[Provided data]

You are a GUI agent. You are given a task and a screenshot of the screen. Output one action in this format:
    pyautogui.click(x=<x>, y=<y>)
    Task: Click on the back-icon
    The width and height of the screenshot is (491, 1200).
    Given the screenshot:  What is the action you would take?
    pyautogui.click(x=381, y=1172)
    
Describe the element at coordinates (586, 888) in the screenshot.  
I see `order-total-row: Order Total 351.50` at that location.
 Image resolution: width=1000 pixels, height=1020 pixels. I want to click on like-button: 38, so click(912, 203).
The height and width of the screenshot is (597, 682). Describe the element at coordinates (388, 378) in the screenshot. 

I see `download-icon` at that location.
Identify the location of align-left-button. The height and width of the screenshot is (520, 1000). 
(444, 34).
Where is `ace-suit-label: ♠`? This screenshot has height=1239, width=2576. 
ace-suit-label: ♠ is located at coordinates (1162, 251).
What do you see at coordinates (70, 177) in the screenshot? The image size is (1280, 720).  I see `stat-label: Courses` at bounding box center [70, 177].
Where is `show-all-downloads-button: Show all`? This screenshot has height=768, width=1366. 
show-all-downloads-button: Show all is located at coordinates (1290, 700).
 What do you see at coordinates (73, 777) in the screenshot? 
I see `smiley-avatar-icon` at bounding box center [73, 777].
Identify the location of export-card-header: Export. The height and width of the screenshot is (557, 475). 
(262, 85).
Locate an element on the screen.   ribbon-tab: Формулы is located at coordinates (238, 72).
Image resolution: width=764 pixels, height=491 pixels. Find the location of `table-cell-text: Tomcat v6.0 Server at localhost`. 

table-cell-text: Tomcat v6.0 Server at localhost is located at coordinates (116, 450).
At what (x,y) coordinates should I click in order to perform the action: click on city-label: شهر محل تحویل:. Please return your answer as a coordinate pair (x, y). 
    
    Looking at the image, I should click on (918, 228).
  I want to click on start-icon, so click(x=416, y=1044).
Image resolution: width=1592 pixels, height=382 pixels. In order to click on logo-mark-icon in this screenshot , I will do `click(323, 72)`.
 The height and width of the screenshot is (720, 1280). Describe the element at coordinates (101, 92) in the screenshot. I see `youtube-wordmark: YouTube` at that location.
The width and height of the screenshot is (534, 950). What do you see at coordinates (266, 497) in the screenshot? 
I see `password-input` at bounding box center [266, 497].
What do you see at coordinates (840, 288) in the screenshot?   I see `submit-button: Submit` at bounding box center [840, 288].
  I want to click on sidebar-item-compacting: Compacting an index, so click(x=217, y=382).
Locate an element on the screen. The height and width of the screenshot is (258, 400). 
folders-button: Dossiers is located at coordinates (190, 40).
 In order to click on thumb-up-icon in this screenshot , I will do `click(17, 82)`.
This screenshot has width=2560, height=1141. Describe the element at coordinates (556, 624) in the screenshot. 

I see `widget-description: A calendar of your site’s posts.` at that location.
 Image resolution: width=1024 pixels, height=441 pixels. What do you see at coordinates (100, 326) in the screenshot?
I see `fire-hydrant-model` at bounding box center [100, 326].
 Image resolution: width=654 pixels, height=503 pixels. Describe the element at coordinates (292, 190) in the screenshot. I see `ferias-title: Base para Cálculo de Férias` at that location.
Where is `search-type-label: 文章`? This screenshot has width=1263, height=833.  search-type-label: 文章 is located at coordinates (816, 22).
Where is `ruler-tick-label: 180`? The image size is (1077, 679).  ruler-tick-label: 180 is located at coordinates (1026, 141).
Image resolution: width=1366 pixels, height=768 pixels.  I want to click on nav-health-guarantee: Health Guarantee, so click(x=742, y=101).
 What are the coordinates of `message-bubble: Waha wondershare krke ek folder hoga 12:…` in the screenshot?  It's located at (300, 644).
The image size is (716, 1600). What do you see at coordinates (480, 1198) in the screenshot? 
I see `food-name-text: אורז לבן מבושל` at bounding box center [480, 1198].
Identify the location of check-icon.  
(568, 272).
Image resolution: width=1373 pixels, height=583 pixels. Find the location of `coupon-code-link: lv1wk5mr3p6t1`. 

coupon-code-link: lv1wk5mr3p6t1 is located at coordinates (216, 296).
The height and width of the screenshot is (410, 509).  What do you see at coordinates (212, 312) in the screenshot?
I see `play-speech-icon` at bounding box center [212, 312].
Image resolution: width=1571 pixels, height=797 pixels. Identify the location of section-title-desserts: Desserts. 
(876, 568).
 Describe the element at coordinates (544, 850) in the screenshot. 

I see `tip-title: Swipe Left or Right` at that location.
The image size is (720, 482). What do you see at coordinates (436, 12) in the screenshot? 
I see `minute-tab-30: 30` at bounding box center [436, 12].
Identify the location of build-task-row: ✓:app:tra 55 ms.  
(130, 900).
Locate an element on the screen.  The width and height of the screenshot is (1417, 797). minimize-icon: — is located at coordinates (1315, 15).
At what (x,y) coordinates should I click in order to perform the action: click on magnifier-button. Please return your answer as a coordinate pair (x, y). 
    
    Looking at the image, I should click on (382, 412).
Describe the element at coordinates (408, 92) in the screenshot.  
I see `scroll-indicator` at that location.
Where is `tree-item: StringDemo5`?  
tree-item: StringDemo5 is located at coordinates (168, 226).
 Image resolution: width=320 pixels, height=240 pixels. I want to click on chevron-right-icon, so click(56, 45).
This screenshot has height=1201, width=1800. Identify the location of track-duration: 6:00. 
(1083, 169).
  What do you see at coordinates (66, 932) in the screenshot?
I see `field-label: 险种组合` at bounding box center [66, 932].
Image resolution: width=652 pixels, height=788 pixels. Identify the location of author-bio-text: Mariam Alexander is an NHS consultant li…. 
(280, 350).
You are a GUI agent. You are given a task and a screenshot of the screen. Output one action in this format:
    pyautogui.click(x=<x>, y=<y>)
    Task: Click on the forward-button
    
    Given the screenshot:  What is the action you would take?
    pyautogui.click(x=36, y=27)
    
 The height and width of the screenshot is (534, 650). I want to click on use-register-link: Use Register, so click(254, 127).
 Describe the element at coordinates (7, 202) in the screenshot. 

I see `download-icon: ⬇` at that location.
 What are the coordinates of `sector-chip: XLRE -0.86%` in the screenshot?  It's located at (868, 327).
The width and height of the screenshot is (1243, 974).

[Exercise goal]
Retype the listing exactly, starting with the line that contains "Locate an element on the screen. The" and going on through the line that contains "coordinates (1026, 141).".

[Written response]
Locate an element on the screen. The height and width of the screenshot is (258, 400). 
folders-button: Dossiers is located at coordinates (190, 40).
 In order to click on thumb-up-icon in this screenshot , I will do `click(17, 82)`.
This screenshot has width=2560, height=1141. Describe the element at coordinates (556, 624) in the screenshot. 

I see `widget-description: A calendar of your site’s posts.` at that location.
 Image resolution: width=1024 pixels, height=441 pixels. What do you see at coordinates (100, 326) in the screenshot?
I see `fire-hydrant-model` at bounding box center [100, 326].
 Image resolution: width=654 pixels, height=503 pixels. Describe the element at coordinates (292, 190) in the screenshot. I see `ferias-title: Base para Cálculo de Férias` at that location.
Where is `search-type-label: 文章`? This screenshot has width=1263, height=833.  search-type-label: 文章 is located at coordinates (816, 22).
Where is `ruler-tick-label: 180`? The image size is (1077, 679).  ruler-tick-label: 180 is located at coordinates (1026, 141).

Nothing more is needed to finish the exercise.